The controlled process parameters (P*, S*, H*, and T*) indicate the level of the process parameters. The parameter values at different levels are listed in Table 2. The energy density is calculated using the formula Energy density (VE_d) = P∕SHT.

The Relative density (RD) increased with increasing laser power. At low power, insufficient energy causes incomplete melting and a lack of fusion porosity, thereby lowering the RD. At excessively high powers, overheating and vaporization lead to keyhole porosity and the formation of microcracks. Within the optimal range, a higher laser power improved the powder fusion, reduced the porosity, and stabilized the melt pool, thereby enhancing the RD. However, excessive power causes thermal instability and defect formation, thereby reducing part quality [38]. At high speeds, the reduced energy input causes shallow melt pools, a lack of fusion, and unmelted particles, lowering the RD. At low speeds, excessive energy leads to overheating, vaporization, and keyhole pores. Thus, an optimum scan speed ensures efficient melting and minimizes defects [39,40,41]. At low hatch spacings, excessive overlap leads to residual stress, cracking, and balling. At high hatch spacings, the reduced track overlap causes unmelted gaps and a lack of fusion, lowering the RD. Optimal hatch spacing ensures proper overlap, thereby minimizing porosity [4,42]. At a high layer thickness, insufficient energy causes incomplete melting and interlayer voids, thereby reducing the RD. At low layer thicknesses, better melting improves the density but may cause overheating and longer build times. An optimal layer thickness ensures full fusion and stable density [43]. The Vickers hardness (VH) increased with increasing laser power, which can be attributed to the reduction in porosity at higher power levels. The decrease in VH with increasing scan speed, hatch spacing, and layer thickness followed a similar trend to that of a lower relative density (RD). Higher values of these parameters reduce the volumetric energy density (VE_d), leading to increased porosity and, consequently, lower hardness [44,45,46,47].

3. Results and Discussion

3.1. Process Optimization

Optimizing process parameters helps obtain the best results compared to other methods. It avoids trial-and-error testing with actual materials to derive optimal parameters, as it is an expensive process [48]. A certain performance measurement can be attained if the optimal combination of process parameters is well defined [11]. Traditional optimization algorithms use analytical/mathematical approaches and are best suited for continuous, convex, and differentiable problems, whereas non-traditional optimization algorithms use heuristic/metaheuristic/AI-based approaches for complex, nonlinear, non-differentiable, discrete, or combinatorial problems, providing additional benefits. Thus, a model-free Reinforcement Learning (RL) methodology, specifically Q-learning, was chosen, which was transformed into an effective nontraditional optimization solution in the realm of metal AM.

3.2. Q-Learning Algorithm

The Q-learning algorithm is one of the most widely used and representative reinforcement learning approaches and is known for its off-policy learning strategy [49]. This algorithm simulates the learning behavior of an agent interacting with the environment through trial and error. The actions taken by the agent, along with their outcomes, were assessed and encoded as Q-values, which informed future decision-making processes.

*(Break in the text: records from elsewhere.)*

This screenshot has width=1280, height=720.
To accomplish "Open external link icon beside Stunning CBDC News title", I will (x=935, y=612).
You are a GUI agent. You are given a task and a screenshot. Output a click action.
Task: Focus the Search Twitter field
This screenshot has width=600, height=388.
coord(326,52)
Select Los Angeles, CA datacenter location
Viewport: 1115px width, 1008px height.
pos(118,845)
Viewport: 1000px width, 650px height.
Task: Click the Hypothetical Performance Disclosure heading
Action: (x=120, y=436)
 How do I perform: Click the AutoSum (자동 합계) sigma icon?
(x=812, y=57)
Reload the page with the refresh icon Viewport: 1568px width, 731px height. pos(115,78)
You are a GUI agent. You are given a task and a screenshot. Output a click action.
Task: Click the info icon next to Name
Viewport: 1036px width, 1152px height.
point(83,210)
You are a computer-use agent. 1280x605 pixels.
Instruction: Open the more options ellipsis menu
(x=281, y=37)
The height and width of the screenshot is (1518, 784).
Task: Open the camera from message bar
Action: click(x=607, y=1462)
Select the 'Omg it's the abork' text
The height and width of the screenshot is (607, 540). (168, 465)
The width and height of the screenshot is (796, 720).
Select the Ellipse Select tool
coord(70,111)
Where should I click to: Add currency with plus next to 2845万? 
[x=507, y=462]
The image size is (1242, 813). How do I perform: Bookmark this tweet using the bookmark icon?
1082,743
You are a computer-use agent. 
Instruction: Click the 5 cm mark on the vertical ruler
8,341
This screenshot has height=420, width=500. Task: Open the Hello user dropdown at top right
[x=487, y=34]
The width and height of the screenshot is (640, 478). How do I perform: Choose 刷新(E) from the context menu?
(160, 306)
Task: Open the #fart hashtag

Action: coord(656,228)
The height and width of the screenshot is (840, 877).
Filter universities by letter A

The Q-learning mechanism is mathematically formulated to address complex decision-making and optimization challenges in reinforcement learning. The agent’s behavior is a balance between two critical phases, exploration and exploitation, which are used to discover and refine the optimal policy. The iterative update of action value pairs based on environmental feedback forms the core of the Q-learning process, serving as the basis for optimal search strategies in reinforcement-based algorithms.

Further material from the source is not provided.